*Text segment:*

One of the most popular extensions which accounts for the existence of unobservable interactions between group and time characteristics that the difference-in-differences method might omit is the difference in difference-in-differences method. This method relies on the observation of two additional groups, a fake treatment group or a fake control group. For example, let us consider a health policy that is implemented in region A to people over 65. In order to evaluate the effects of this policy on the use of health care and on the health status of the persons concerned, it is possible to consider the persons aged 65 to 69 in region A as the treatment group, and to use the status of those aged 60 to 64 in this same region as the control group. A first difference-in-differences applied to these two groups should in principle produce an estimate of the average effect of the intervention on health care use and on the health status of people over 65 in region A. However, this approach can be criticised since it compares populations that are not quite the same in terms of their health status: people aged 68 or 69 are probably in poorer health than those aged 60 or 61, and therefore exposed to higher risks of health deterioration over time. To address this criticism, it is possible to consider the same age groups in a second region, say region B, where the same policy is not implemented, and then calculate a second difference-in-differences (DiD hereafter) estimate in region B. This second DiD estimate in region B can then be subtracted from that calculated in region A. The second DiD estimate applied to the two groups in region B eliminates the differences in health between age groups that naturally prevail in the population as a whole (the assumption of parallel trends is therefore weakened, and here concerns the relative difference between the two categories of population in each of the two regions).

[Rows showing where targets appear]

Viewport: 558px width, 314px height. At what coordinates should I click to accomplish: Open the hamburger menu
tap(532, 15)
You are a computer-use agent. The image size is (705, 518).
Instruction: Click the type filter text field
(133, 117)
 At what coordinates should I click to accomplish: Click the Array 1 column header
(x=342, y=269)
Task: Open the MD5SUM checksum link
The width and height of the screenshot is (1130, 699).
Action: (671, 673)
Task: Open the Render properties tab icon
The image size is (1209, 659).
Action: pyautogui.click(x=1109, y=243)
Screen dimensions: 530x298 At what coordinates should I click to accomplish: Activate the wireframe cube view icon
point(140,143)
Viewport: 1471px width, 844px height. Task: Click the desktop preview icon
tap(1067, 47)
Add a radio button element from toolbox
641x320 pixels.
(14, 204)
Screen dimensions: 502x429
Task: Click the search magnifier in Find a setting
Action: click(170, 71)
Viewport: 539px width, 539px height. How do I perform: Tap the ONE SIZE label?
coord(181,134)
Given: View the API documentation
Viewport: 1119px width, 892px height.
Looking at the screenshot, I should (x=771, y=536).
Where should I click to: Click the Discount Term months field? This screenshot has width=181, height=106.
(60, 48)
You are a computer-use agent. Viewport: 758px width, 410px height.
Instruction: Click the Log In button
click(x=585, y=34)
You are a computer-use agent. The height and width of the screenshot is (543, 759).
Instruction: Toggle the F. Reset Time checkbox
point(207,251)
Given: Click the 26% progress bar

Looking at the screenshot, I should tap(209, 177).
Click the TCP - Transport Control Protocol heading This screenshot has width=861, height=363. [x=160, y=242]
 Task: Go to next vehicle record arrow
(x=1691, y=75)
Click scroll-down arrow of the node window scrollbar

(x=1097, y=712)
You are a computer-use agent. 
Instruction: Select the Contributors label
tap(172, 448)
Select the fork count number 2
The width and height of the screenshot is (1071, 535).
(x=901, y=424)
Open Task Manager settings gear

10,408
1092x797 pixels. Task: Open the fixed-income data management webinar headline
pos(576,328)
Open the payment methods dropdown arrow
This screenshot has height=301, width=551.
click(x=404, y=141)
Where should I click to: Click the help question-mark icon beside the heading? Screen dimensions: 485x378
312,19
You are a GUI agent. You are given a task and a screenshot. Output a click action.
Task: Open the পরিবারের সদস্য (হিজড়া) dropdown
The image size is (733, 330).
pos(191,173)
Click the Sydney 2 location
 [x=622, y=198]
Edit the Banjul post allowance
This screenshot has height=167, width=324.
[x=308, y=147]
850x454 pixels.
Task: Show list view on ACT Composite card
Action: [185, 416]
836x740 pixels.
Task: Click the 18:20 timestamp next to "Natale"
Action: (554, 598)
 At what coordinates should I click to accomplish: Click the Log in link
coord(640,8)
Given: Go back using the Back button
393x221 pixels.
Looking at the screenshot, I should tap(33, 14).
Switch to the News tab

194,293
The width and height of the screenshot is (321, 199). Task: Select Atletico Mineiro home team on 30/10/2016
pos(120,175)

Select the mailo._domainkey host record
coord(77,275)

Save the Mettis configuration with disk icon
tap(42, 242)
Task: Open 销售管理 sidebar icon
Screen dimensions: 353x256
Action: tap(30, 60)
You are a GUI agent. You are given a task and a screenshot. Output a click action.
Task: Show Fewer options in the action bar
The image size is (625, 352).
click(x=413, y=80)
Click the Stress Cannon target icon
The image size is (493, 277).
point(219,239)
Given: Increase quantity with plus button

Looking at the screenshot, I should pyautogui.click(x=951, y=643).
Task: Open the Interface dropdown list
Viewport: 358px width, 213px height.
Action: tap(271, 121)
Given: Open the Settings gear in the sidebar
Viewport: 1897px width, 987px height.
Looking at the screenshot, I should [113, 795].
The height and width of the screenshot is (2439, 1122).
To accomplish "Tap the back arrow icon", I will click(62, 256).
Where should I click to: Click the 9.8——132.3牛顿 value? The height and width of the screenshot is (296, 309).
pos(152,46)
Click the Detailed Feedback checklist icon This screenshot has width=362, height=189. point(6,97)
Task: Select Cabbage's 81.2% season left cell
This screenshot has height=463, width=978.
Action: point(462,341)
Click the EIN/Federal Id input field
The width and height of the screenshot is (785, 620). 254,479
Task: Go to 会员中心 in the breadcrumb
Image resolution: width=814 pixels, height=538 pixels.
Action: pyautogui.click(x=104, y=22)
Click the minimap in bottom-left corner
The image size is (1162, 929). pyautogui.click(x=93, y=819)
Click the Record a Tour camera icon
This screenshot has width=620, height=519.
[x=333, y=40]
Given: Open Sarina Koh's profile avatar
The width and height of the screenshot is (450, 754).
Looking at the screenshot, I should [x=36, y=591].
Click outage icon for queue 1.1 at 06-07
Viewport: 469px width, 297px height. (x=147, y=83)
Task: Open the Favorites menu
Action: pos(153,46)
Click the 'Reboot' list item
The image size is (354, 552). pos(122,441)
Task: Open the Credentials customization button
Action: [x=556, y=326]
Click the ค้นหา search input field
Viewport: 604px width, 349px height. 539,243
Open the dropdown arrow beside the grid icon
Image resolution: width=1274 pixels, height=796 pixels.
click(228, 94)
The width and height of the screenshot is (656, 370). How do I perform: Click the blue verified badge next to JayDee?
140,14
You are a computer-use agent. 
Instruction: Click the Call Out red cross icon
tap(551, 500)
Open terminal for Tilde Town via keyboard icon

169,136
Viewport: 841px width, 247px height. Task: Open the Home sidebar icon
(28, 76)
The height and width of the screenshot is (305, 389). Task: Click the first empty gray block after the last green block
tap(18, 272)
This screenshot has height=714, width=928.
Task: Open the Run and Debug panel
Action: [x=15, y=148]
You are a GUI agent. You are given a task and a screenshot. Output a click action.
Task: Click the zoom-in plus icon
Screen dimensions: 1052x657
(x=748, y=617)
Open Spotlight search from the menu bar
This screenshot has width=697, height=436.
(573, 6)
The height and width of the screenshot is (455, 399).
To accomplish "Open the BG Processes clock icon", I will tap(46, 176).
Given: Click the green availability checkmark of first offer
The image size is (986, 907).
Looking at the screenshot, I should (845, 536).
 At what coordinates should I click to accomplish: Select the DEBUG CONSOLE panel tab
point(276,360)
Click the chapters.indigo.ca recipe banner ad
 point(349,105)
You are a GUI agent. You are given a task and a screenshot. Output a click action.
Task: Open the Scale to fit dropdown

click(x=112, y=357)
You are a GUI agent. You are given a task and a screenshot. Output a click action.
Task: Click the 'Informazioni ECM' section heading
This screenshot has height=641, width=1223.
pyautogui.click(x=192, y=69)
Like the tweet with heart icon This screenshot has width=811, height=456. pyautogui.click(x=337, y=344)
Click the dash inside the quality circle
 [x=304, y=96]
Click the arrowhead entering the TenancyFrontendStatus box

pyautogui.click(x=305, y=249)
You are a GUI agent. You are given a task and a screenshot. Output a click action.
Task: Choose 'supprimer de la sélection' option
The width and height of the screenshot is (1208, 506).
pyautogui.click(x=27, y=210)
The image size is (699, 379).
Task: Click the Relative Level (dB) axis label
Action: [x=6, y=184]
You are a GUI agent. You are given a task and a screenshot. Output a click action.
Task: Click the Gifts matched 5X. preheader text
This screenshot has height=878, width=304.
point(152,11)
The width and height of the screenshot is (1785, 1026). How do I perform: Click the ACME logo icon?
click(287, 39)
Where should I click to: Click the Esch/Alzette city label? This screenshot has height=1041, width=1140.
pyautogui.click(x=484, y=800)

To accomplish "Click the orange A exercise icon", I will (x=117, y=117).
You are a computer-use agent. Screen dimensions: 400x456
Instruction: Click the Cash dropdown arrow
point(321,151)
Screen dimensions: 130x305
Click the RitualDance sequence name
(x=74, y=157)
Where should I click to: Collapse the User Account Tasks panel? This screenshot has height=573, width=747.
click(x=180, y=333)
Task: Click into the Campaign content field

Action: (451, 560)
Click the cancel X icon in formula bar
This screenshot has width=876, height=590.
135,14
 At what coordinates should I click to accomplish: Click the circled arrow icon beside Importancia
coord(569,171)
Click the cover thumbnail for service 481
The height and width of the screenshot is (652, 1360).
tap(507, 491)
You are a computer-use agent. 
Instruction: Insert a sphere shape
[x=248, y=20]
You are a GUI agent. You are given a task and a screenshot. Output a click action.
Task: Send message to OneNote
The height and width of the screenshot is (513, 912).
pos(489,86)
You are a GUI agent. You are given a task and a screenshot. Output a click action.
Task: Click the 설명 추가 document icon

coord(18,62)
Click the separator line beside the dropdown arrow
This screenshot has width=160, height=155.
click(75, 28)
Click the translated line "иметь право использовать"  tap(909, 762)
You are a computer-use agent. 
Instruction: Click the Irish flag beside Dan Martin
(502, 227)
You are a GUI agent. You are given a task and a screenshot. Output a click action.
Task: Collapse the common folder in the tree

*Problems:*
- A) In the text on the difference in difference-in-differences method, why can a single difference-in-differences estimate for region A be criticized? Answer in one to three sentences.
- B) In the text on the difference in difference-in-differences method, which age group in region A is used as the control group?
- C) Write what comes next in the text on the difference in difference-in-differences method.

*In response:*
- A) It compares two populations whose health status differs. People aged 68 or 69 are probably in poorer health than those aged 60 or 61, so they face higher risks of their health worsening over time.

- B) People aged 60 to 64 in region A.

- C)
In addition to the quality of the comparison between groups, a second limitation of the difference-in-differences method is that the effect of the intervention is not always identical within different subgroups of beneficiaries, or over time: then the effect of the intervention is said to be heterogeneous. By relying on the evolution of the gap between two groups only, this method only measures an average effect, which is only compatible with very large variations in the intervention effect between different subgroups. In order to study variations in the effect over time, it is useful to have observations of the outcome variable in both groups well beyond the date following the implementation of the intervention (such observations are sometimes called lags). This ensures that the policy being evaluated has significant effects in the medium term, or even in the long term if the statistical follow-up is long enough.
Such heterogeneity in the effects of the intervention also raises important difficulties when its diffusion in the treatment group is gradual. The usual method, which consists of integrating observations into the group of beneficiaries as they become eligible for the intervention, leads to unfounded conclusions (which can go so far as to conclude that an intervention with positive effects for all beneficiaries is ineffective). Recent studies recommend focusing only on observations that correspond to changes in treatment status, which implies to combine multiple difference-in-differences estimates calculated at all the dates at which the set of beneficiaries changes (see de Chaisemartin and d’Haultfoeuille, 2022, for a complete presentation).
III. An example of the use of this method in the field of employment
Like most labour market policies, the introduction of a minimum wage and the setting of its level is a delicate trade-off. When employers have a high bargaining power and can squeeze wages, the minimum wage provides some protection for employees and allows the benefits of production to be distributed more fairly. But the existence of a minimum wage also implies that all jobs that are less profitable than the minimum wage will not be offered on the market because they do not create enough value to cover the cost of wages. The challenge is therefore to set a minimum wage that rebalances wage bargaining without excessively damaging economic efficiency.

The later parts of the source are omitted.